• **DIRECTIONS**
Each line below is to be written out in full, exactly as shown.

• **INFORMATION SHOWN**
━━━━━━━━━━━━━━━━━━━━━━━━━━━━━━

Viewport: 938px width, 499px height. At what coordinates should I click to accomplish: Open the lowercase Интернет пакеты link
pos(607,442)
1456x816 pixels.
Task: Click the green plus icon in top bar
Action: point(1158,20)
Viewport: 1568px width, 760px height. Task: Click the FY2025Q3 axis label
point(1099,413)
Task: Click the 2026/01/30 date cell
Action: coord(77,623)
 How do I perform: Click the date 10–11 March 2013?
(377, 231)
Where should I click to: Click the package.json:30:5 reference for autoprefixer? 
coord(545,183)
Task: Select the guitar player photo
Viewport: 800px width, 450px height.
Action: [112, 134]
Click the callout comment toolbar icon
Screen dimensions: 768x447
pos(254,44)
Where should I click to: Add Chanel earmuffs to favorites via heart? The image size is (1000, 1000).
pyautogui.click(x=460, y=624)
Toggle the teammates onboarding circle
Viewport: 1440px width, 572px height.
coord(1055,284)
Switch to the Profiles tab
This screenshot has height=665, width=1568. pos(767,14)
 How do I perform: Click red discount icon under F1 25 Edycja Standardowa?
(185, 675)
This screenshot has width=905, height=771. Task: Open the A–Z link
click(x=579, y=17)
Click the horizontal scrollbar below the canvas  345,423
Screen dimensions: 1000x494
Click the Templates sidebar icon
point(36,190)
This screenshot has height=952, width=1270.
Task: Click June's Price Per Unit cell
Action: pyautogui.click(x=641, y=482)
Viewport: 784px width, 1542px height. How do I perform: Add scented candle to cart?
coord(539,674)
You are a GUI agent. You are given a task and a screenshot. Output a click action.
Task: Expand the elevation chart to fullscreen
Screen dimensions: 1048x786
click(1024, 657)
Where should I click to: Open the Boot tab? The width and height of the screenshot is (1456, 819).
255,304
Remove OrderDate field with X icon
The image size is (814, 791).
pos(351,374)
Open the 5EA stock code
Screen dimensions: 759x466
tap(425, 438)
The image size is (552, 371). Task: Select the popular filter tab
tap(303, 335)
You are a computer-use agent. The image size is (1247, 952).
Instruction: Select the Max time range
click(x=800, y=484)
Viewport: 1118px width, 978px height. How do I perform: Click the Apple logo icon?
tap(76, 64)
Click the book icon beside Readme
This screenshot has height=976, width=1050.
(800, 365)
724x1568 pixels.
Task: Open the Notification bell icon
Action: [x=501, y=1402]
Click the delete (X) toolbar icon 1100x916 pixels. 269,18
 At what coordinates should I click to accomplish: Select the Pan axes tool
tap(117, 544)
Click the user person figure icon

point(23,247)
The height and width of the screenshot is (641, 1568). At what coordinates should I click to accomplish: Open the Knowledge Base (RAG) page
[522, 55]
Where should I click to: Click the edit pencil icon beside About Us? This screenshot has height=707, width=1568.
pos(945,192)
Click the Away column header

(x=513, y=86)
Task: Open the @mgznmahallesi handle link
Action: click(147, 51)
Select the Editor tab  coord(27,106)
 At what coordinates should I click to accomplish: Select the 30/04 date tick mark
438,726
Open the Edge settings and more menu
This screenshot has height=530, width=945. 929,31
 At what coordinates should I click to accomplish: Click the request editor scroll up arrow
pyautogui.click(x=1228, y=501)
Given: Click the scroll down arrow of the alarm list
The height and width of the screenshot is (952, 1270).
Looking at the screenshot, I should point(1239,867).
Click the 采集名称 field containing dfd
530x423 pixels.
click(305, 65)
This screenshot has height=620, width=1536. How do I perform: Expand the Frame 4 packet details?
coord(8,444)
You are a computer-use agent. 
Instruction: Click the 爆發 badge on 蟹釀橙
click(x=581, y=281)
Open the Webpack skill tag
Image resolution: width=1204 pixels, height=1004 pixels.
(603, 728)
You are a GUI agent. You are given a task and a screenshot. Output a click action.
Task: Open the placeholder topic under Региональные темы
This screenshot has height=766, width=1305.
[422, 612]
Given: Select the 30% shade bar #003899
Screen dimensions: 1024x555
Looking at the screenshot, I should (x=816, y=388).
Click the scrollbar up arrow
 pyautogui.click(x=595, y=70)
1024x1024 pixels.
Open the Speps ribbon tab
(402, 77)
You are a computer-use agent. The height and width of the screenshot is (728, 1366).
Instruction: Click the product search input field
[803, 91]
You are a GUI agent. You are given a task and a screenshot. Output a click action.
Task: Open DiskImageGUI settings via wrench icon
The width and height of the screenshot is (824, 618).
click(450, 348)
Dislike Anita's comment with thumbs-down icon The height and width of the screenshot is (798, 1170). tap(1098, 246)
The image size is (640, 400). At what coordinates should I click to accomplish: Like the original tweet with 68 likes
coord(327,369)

━━━━━━━━━━━━━━━━━━━━━━━━━━━━━━

• **REPLY TO THE TASK**
Viewport: 938px width, 499px height. At what coordinates should I click to accomplish: Open the lowercase Интернет пакеты link
pos(607,442)
1456x816 pixels.
Task: Click the green plus icon in top bar
Action: point(1158,20)
Viewport: 1568px width, 760px height. Task: Click the FY2025Q3 axis label
point(1099,413)
Task: Click the 2026/01/30 date cell
Action: coord(77,623)
 How do I perform: Click the date 10–11 March 2013?
(377, 231)
Where should I click to: Click the package.json:30:5 reference for autoprefixer? 
coord(545,183)
Task: Select the guitar player photo
Viewport: 800px width, 450px height.
Action: [112, 134]
Click the callout comment toolbar icon
Screen dimensions: 768x447
pos(254,44)
Where should I click to: Add Chanel earmuffs to favorites via heart? The image size is (1000, 1000).
pyautogui.click(x=460, y=624)
Toggle the teammates onboarding circle
Viewport: 1440px width, 572px height.
coord(1055,284)
Switch to the Profiles tab
This screenshot has height=665, width=1568. pos(767,14)
 How do I perform: Click red discount icon under F1 25 Edycja Standardowa?
(185, 675)
This screenshot has width=905, height=771. Task: Open the A–Z link
click(x=579, y=17)
Click the horizontal scrollbar below the canvas  345,423
Screen dimensions: 1000x494
Click the Templates sidebar icon
point(36,190)
This screenshot has height=952, width=1270.
Task: Click June's Price Per Unit cell
Action: pyautogui.click(x=641, y=482)
Viewport: 784px width, 1542px height. How do I perform: Add scented candle to cart?
coord(539,674)
You are a GUI agent. You are given a task and a screenshot. Output a click action.
Task: Expand the elevation chart to fullscreen
Screen dimensions: 1048x786
click(1024, 657)
Where should I click to: Open the Boot tab? The width and height of the screenshot is (1456, 819).
255,304
Remove OrderDate field with X icon
The image size is (814, 791).
pos(351,374)
Open the 5EA stock code
Screen dimensions: 759x466
tap(425, 438)
The image size is (552, 371). Task: Select the popular filter tab
tap(303, 335)
You are a computer-use agent. The image size is (1247, 952).
Instruction: Select the Max time range
click(x=800, y=484)
Viewport: 1118px width, 978px height. How do I perform: Click the Apple logo icon?
tap(76, 64)
Click the book icon beside Readme
This screenshot has height=976, width=1050.
(800, 365)
724x1568 pixels.
Task: Open the Notification bell icon
Action: [x=501, y=1402]
Click the delete (X) toolbar icon 1100x916 pixels. 269,18
 At what coordinates should I click to accomplish: Select the Pan axes tool
tap(117, 544)
Click the user person figure icon

point(23,247)
The height and width of the screenshot is (641, 1568). At what coordinates should I click to accomplish: Open the Knowledge Base (RAG) page
[522, 55]
Where should I click to: Click the edit pencil icon beside About Us? This screenshot has height=707, width=1568.
pos(945,192)
Click the Away column header

(x=513, y=86)
Task: Open the @mgznmahallesi handle link
Action: click(147, 51)
Select the Editor tab  coord(27,106)
 At what coordinates should I click to accomplish: Select the 30/04 date tick mark
438,726
Open the Edge settings and more menu
This screenshot has height=530, width=945. 929,31
 At what coordinates should I click to accomplish: Click the request editor scroll up arrow
pyautogui.click(x=1228, y=501)
Given: Click the scroll down arrow of the alarm list
The height and width of the screenshot is (952, 1270).
Looking at the screenshot, I should point(1239,867).
Click the 采集名称 field containing dfd
530x423 pixels.
click(305, 65)
This screenshot has height=620, width=1536. How do I perform: Expand the Frame 4 packet details?
coord(8,444)
You are a computer-use agent. 
Instruction: Click the 爆發 badge on 蟹釀橙
click(x=581, y=281)
Open the Webpack skill tag
Image resolution: width=1204 pixels, height=1004 pixels.
(603, 728)
You are a GUI agent. You are given a task and a screenshot. Output a click action.
Task: Open the placeholder topic under Региональные темы
This screenshot has height=766, width=1305.
[422, 612]
Given: Select the 30% shade bar #003899
Screen dimensions: 1024x555
Looking at the screenshot, I should (x=816, y=388).
Click the scrollbar up arrow
 pyautogui.click(x=595, y=70)
1024x1024 pixels.
Open the Speps ribbon tab
(402, 77)
You are a computer-use agent. The height and width of the screenshot is (728, 1366).
Instruction: Click the product search input field
[803, 91]
You are a GUI agent. You are given a task and a screenshot. Output a click action.
Task: Open DiskImageGUI settings via wrench icon
The width and height of the screenshot is (824, 618).
click(450, 348)
Dislike Anita's comment with thumbs-down icon The height and width of the screenshot is (798, 1170). tap(1098, 246)
The image size is (640, 400). At what coordinates should I click to accomplish: Like the original tweet with 68 likes
coord(327,369)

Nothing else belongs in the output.